● What the task asks:
Where the string "agent" occurs in a line of the entries below, copy that line.

── Data provided ──

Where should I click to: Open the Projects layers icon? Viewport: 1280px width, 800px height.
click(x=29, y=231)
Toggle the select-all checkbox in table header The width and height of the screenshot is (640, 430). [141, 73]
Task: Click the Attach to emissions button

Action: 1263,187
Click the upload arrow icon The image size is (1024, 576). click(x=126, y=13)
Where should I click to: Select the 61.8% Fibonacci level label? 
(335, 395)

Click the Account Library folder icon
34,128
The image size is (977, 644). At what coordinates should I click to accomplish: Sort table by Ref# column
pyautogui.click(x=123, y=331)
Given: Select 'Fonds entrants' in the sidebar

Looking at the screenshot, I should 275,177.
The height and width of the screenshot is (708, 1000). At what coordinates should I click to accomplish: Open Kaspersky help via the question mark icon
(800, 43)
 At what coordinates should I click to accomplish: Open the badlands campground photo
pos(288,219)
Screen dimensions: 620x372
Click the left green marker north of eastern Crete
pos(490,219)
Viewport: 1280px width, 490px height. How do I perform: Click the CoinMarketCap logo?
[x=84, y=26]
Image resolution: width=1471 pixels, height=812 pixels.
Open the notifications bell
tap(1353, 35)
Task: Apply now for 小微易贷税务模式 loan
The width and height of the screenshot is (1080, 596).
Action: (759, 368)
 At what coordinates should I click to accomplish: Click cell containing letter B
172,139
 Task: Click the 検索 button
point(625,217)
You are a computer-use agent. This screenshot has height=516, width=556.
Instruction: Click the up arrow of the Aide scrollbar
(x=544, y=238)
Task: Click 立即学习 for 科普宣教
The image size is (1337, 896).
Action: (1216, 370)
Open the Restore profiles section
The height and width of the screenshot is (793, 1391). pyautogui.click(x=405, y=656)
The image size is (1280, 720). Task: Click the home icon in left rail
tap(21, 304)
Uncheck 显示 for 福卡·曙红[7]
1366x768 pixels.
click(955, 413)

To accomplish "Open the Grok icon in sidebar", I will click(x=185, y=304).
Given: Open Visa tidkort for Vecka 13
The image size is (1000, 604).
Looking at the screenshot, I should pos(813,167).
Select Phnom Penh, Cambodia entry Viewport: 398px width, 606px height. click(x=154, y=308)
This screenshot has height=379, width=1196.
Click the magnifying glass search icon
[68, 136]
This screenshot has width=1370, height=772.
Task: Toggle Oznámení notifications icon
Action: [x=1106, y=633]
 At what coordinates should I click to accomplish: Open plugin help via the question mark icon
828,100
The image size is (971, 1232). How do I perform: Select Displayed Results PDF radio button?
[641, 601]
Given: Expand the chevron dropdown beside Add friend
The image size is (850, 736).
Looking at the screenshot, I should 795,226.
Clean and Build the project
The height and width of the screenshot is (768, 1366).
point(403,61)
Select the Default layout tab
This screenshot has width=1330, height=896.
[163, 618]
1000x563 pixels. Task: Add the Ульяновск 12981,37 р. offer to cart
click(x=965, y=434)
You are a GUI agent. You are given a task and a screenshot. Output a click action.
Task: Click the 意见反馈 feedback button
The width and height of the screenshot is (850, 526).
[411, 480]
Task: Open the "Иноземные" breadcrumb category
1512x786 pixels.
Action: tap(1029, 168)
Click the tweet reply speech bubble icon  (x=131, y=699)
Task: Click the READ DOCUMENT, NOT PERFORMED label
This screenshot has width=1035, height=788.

───

● Your response:
You are a computer-use agent. This screenshot has height=516, width=556.
You are a GUI agent. You are given a task and a screenshot. Output a click action.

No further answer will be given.